## EXERCISE
Please copy out the entries exactly, skipping any pictures.
SUPPLIED RECORDS section start
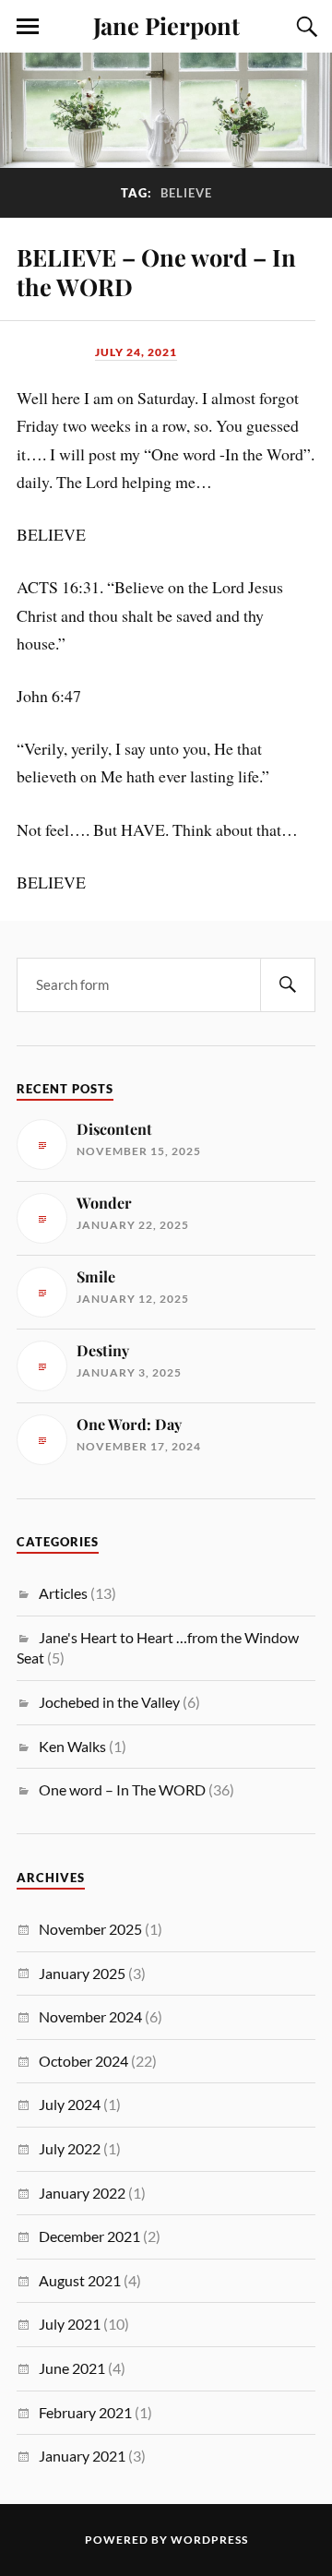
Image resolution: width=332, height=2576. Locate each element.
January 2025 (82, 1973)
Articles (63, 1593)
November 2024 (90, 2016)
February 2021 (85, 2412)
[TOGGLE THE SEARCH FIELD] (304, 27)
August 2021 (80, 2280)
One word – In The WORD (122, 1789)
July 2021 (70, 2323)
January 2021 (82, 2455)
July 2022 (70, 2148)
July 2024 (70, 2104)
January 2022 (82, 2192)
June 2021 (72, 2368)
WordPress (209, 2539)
SUPPLIED RECORDS section end
## ANSWER BOX
Image resolution: width=332, height=2576. Locate each element.
January 2025 (82, 1973)
Articles (63, 1593)
November 2024 (90, 2016)
February 2021 (85, 2412)
[TOGGLE THE SEARCH FIELD] (304, 27)
August 2021 (80, 2280)
One word – In The WORD (122, 1789)
July 2021 (70, 2323)
January 2021 (82, 2455)
July 2022 (70, 2148)
July 2024 (70, 2104)
January 2022 (82, 2192)
June 2021 (72, 2368)
WordPress (209, 2539)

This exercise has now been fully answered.